Hakerzy zaatakowali tweeterowe konto agencji Associated Press i zamieścili fałszywą informację o wybuchach w Białym Domu i rannym prezydencie Baracku Obamie. To spowodowało chwilową panikę na Wall Street - ceny akcji momentalnie gwałtownie spadły.

Dzisiejsza sesja na nowojorskiej giełdzie rozpoczęła się od wzrostów na wieść o dobrych wynikach finansowych amerykańskich firm.

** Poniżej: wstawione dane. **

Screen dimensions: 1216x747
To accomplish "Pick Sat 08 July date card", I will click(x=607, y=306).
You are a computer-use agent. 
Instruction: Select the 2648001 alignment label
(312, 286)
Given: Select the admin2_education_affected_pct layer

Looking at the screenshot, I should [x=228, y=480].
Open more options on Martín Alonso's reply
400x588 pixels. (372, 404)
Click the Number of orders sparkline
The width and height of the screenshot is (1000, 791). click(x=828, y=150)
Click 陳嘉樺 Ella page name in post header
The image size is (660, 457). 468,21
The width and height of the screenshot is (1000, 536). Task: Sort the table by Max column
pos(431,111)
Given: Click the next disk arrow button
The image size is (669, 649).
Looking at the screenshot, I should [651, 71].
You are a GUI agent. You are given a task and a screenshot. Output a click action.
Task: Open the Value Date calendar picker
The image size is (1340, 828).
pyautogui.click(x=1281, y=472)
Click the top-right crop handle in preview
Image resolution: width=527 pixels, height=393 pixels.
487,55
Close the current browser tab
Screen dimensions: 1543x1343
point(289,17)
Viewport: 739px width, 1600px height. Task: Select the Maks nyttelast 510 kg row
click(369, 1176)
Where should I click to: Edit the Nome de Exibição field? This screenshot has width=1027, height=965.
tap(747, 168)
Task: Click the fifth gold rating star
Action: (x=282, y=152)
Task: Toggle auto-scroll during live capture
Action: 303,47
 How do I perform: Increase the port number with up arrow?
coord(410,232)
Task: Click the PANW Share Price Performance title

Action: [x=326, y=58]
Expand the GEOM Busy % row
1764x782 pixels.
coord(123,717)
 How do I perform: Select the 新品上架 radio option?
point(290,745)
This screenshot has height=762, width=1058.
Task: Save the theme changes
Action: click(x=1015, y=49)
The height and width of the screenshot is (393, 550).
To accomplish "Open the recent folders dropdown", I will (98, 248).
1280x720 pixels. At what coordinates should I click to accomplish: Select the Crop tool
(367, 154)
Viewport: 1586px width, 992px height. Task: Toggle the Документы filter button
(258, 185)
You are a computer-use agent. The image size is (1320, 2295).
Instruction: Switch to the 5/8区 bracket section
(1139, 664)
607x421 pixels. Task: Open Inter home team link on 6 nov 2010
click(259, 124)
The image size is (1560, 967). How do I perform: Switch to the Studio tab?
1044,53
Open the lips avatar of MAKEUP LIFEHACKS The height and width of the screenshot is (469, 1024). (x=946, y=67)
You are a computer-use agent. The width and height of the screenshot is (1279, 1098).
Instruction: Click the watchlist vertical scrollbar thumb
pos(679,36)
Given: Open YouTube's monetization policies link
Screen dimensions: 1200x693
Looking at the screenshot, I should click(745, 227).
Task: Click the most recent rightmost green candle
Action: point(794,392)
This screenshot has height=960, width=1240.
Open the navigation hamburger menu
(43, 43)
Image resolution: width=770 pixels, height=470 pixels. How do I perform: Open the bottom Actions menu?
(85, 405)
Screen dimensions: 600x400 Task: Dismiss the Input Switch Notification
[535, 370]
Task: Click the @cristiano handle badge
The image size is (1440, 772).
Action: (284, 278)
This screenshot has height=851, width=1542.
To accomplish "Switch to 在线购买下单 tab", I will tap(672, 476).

Wczesnym popołudniem z konta agencji Associated Press na Tweeterze poszła w świat wiadomość o dwóch eksplozjach w Białym Domu, w których rzekomo został ranny prezydent Barack Obama. Agencja AP szybko wydała komunikat, że informacja ta jest nieprawdziwa i że doszło do ataku hackerów. „Z prezydentem jest wszystko w porządku. Byłem z nim przed chwilą” - zapewniał rzecznik Białego Domu Jay Carney.

Pomimo, że wiadomość o ataku na Biały Dom została niemal natychmiast zdementowana, wskaźnik Dow Jones spadł o 150 punktów. Chwilę później ceny akcji powróciły do wcześniejszego poziomu.